We are studying an essential part of the human immune defence – the complement system
- Complement and innate immunity
- Immune homeostasis
- Immune evasion of the Candida albicans
- Complement evasion of human pathogenic microbes
- Pathology of complement mediated human diseases
- New diagnostics and therapy of kidney and retinal diseases
Complement is an important immune recognition and defence system that is central for homeostasis and that directs the anti-inflammatory immune response in humans.
The Department of Infection Biology studies how complement, as the central part of innate immunity, controls infectious microbes and contributes to the pathology of human diseases. We study how the human pathogenic yeast Candida albicans evades host complement attack and consequently causes infections. The research group Immunoregulation studies how complement together with macrophages controls the immune response and how complement drives the inflammatory response of these phagocytic cells.

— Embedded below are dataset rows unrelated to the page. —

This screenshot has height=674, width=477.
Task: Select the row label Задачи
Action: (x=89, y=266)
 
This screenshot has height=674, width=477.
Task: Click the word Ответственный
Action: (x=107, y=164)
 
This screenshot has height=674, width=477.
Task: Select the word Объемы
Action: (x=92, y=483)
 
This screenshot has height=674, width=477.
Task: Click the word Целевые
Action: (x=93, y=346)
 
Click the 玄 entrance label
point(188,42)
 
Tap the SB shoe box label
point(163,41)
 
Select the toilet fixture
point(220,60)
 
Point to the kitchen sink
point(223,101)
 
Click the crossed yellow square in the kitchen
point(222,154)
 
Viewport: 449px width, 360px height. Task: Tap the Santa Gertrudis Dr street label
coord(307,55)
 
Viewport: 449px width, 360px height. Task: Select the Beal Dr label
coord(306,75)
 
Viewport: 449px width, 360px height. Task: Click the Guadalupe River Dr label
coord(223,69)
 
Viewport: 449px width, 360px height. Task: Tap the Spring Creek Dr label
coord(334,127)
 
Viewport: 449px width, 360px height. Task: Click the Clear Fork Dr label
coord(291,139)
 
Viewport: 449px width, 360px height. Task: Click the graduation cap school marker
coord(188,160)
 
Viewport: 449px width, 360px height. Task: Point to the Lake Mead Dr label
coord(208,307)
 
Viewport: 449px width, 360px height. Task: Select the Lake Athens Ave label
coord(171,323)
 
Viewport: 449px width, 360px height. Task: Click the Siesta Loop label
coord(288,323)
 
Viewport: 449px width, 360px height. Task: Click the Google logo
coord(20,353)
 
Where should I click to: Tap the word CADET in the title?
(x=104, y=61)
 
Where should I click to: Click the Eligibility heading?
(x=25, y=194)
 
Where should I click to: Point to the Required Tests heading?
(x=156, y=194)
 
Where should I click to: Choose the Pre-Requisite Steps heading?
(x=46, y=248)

The complement system regulates and controls immune homeostasis. Genetic modifications such as mutations, sequence and copy number variation cause several disorders that manifest in different organs, primarily in the kidney and in the retina of the eye. The identification of novel autoantibodies, as well as new disease-related genetic variants contributed to the better understanding of the pathology of two complement mediated kidney disorders. These results formed the bases for the development of new diagnostic and also new therapeutic approaches for the autoimmune kidney diseases DEAP-HUS and MPGN II/ DDD/C3G.